THE WORLD | COLUMN ONE

The Class of '73 at Buenos Aires' El Colegio came of age amid idealism and turmoil, losing classmates to Argentina's 'dirty war.'

December 06, 2003|Hector Tobar | Times Staff Writer

"In exile, there are basically two kinds of people," said Alberto Grinberg, who lives in Barcelona, Spain. "There's those of us who have a lot of nostalgia for Argentina, and there are those who have said, 'I'm closing the blinds, that part of my life is over, I'm never going back.' "

Grinberg came to spend a few hours with his old friends, to look at black-and-white photographs of themselves lined up in neat rows. So did his wife, Susana Oxer, once Eduardo Bekerman's girlfriend and now a doctor.

The tragedy of the dirty war was the defining element of their lives, Oxer said. Some were spiritually broken, others embittered, the idealistic impulses of their youths silenced forever.

"We were adolescents, and from one day to the next we had to confront these things of adult life," Oxer said. "Some of us were already on the way to becoming widows, and we were still just kids. It wasn't easy to adapt to an adult life, to a supposedly normal life."

Those who went to Europe and the U.S. faced the hardships common to immigrants. They have children who are growing up more French, American and Spanish than Argentine.

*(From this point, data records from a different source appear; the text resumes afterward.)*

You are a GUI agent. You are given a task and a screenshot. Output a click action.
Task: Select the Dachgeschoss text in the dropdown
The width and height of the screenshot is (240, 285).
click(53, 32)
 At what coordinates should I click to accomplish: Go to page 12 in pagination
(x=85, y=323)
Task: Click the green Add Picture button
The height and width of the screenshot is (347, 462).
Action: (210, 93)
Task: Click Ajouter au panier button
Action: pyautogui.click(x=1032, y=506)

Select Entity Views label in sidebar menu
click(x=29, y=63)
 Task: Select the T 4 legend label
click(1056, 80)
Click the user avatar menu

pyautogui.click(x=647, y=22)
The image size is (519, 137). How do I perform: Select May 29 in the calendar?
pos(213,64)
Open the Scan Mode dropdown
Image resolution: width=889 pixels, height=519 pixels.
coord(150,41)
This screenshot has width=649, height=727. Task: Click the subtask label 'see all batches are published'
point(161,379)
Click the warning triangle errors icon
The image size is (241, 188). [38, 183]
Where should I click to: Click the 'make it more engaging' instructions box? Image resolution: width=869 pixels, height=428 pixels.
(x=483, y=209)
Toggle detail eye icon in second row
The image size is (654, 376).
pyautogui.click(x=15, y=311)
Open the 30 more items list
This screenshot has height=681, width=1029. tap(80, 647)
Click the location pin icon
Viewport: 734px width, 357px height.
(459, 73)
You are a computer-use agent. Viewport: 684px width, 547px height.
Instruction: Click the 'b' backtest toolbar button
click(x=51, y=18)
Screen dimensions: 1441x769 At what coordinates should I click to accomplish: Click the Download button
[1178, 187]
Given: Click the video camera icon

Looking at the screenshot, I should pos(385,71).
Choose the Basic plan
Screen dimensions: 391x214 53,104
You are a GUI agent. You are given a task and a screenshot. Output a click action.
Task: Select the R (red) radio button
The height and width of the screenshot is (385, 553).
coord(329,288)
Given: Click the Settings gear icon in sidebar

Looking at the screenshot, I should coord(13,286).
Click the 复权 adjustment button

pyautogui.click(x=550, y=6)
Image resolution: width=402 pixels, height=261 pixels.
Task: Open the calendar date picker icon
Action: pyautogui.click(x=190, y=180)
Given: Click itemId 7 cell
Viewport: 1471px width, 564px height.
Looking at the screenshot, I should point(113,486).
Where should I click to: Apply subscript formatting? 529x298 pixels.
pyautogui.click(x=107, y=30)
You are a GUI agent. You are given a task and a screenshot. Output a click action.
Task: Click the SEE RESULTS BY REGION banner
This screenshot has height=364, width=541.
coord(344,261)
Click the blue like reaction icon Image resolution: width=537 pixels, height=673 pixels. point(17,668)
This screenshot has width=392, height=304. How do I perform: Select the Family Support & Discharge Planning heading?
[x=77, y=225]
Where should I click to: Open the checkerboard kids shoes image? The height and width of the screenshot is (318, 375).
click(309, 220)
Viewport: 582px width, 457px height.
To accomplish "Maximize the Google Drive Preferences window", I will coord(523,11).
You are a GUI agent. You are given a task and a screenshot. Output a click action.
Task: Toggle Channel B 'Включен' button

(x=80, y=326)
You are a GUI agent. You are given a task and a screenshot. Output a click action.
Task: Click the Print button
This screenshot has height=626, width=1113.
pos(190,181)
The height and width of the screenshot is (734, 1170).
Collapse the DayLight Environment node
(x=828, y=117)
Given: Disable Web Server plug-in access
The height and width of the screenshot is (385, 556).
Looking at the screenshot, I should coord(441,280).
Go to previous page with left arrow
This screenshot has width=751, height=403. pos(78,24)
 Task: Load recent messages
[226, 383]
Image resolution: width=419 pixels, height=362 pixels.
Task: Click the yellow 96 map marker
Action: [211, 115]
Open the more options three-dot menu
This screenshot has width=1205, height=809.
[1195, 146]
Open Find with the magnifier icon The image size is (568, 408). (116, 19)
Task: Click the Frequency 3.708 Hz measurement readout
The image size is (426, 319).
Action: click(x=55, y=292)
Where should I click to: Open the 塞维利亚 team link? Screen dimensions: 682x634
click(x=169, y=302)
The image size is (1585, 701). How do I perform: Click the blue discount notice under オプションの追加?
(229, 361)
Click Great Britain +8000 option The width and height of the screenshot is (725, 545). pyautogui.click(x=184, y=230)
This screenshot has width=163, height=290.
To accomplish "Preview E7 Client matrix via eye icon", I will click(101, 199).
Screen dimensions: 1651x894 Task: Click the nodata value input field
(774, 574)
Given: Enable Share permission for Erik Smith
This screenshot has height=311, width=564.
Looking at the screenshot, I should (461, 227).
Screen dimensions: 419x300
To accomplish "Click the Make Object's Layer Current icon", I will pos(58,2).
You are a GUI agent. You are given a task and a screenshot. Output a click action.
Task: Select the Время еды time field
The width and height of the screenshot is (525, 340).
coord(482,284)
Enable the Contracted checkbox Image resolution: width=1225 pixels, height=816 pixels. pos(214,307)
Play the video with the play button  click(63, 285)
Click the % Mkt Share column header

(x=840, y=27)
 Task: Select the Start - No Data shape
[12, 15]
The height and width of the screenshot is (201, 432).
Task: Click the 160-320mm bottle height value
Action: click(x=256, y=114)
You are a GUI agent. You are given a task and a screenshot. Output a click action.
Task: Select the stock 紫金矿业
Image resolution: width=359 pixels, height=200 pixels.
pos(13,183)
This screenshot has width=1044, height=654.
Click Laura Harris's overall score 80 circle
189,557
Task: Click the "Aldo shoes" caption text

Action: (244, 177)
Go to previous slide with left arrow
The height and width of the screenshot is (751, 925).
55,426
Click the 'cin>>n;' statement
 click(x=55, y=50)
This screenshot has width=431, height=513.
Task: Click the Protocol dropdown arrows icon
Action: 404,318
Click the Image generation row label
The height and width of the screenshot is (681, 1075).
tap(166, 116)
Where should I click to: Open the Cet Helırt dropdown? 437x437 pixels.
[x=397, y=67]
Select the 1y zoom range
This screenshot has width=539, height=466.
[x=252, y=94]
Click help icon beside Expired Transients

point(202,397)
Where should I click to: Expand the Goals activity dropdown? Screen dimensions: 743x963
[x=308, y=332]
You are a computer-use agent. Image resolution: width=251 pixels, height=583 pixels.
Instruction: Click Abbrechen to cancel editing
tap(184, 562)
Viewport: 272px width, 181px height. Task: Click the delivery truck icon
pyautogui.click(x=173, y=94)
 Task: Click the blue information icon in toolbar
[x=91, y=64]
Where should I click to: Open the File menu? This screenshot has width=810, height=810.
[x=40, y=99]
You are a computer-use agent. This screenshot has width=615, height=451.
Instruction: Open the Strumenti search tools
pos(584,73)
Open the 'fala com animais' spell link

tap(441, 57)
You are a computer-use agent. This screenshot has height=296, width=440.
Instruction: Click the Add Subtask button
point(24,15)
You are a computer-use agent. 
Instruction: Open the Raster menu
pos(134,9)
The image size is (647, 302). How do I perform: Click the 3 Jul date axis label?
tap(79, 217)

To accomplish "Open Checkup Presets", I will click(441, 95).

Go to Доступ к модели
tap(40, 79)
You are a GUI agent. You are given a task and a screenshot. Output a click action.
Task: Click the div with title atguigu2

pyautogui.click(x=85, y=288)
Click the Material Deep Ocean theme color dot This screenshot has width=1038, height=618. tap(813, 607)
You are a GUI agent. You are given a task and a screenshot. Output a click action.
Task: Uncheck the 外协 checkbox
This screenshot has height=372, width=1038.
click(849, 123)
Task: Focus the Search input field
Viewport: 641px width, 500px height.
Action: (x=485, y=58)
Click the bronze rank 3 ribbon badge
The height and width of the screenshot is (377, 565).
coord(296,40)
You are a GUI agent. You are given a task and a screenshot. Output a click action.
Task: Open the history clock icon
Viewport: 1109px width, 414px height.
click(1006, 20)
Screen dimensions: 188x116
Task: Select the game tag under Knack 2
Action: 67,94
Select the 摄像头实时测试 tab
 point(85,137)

Alumnus Jose Iujvidin, who left Buenos Aires the day after his wedding in 1981, came back for the reunion but says he will never live in Buenos Aires again. In Los Angeles, after many adventures, he became an architect. This year, he became a U.S. citizen -- at the insistence of his American-born children. The ballot he cast in California's recall election was his first.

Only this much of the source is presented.